The proposed framework offers a novel approach to time series analysis by leveraging a hierarchical, multi-agent architecture. It comprises a master agent that coordinates specialized sub-agents, each dedicated to a specific time series task such as forecasting, anomaly detection, or imputation. These sub-agents employ pre-trained language models and utilize prompt pools as internal knowledge bases, storing key-value pairs representing historical patterns and trends. By retrieving relevant prompts from these pools, the sub-agents can augment their predictions with contextual knowledge about related past patterns, enabling them to adapt to diverse trends within complex time series data. The framework’s modular design, combined with the strengths of individual sub-agents, allows for improved performance across various time series analysis tasks, surpassing the limitations of traditional fixed-window methods.

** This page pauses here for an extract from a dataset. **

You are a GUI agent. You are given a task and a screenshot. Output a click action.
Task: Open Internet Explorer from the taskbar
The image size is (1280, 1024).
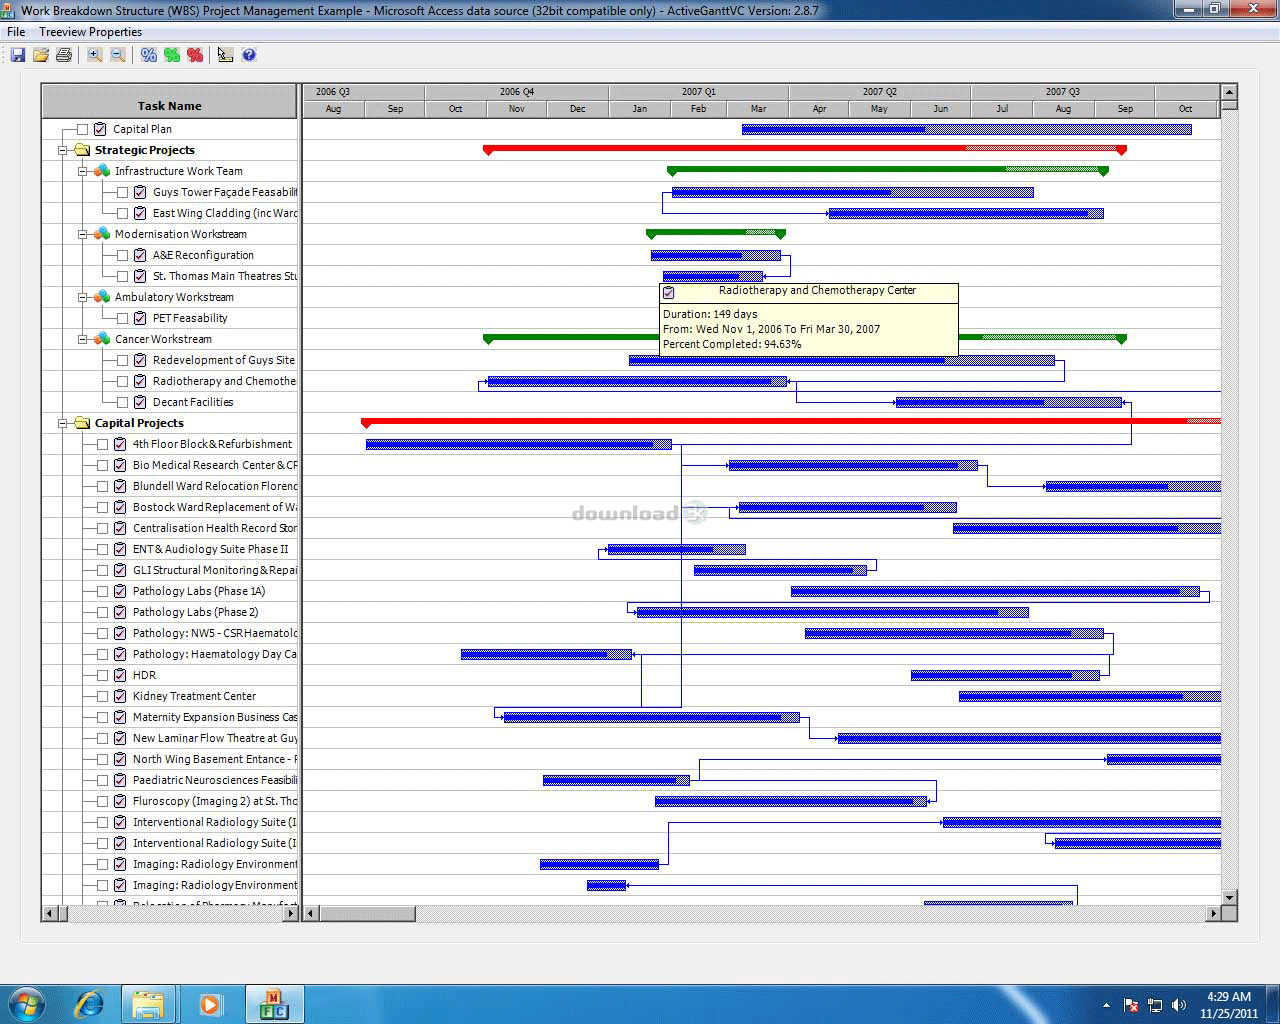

3.1. Dynamic Prompting Mechansim

Current time series methods typically utilize past data within a predefined window length to understand historical trends and predict task-specific outcomes. However, this approach may not be optimal because there is no universally ideal window length for all time series data. A larger window length might obscure short-range dependencies, while a smaller window length might fail to capture long-range dependencies . Existing methods fail to capture the full complexity of diverse trends and patterns within the complex data required for accurate time series modeling. Adjusting the window length in real-world scenarios can be challenging and computationally expensive. Achieving this goal is an ambitious task, given the current state of research in this field. To address the challenges of non-stationarity and distributional shifts in real-world data, we utilize a differentiable dynamic prompting mechanism(Cao et al., 2024). This mechanism allows traditional time series methods to access related past knowledge by retrieving the same group of prompts from the prompt pool for effective adaptive learning on new, similar input data. The dynamic prompting approach utilizes a shared pool of prompts stored as key-value pairs. For time series applications, each prompt is represented by a key vector encoding the essential global characteristics associated with that prompt. The corresponding value matrix contains specific knowledge related to those trends or patterns, such as seasonality, cyclicality, irregularities, and other effects. The key vector acts as an identifier or query vector to retrieve relevant prompts from the pool based on similarity to the input new data, providing a form of conditioning or context about historical patterns to enhance the predictions. This allows the time series methods to effectively leverage encoded knowledge from past experiences, enhancing their predictions by recognizing and applying learned patterns from the shared prompt pool to the new input data. The pool of prompts $\mathcal{P}$ contains a set of $M$ distinct key-value pairs as follows:

\mathcal{P}={(k_{1},v_{1}),(k_{2},v_{2}),\ldots,(k_{M},v_{M})}

Here, $M$ is the total number of prompts in the pool, $k_{m}\in\mathbb{R}^{\hskip 1.42262ptd}$ is the key vector of the $m$ -th prompt, and $v_{m}\in\mathbb{R}^{\hskip 1.42262ptl\times d}$ is the corresponding prompt value matrix with length $l$ and dimensionality $d$ . In order to retrieve the most relevant prompts for a given input time series $S^{t}_{i}=X^{t-\tau+1:t}_{i}\in\mathbb{R}^{\tau}$ , we first linearly project it into $d$ -dimensional embeddings $S^{t}_{i}\in\mathbb{R}^{d}$ . We then utilize a score-matching function $\gamma$ to measure the similarity between the input and each prompt key:

\gamma\left(S^{t}_{i},\boldsymbol{k}_{m}\right)=\frac{S^{t}_{i}\cdot% \boldsymbol{k}_{m}}{|S^{t}_{i}||\boldsymbol{k}_{m}|}

where $\gamma$ computes the cosine similarity between the input embedding $S^{t}_{i}$ and the prompt key $\mathbf{k}_{m}$ . The top- $K$ prompts with the highest similarity scores are selected, where $1\leq K\leq M$ . Let $\mathcal{J}={j_{1},j_{2},\ldots,j_{K}}$ be the set of indices corresponding to the top- $K$ most relevant prompts retrieved from the pool $\mathcal{P}$ for the given input time series $S^{t}_{i}$ . The selected prompts, along with the original input, are concatenated to form the input embedding $S^{t}_{i}$ as follows:

S^{t}_{i}=\left[v_{j_{1}};\ldots;v_{j_{K}};S^{t}_{i}\right]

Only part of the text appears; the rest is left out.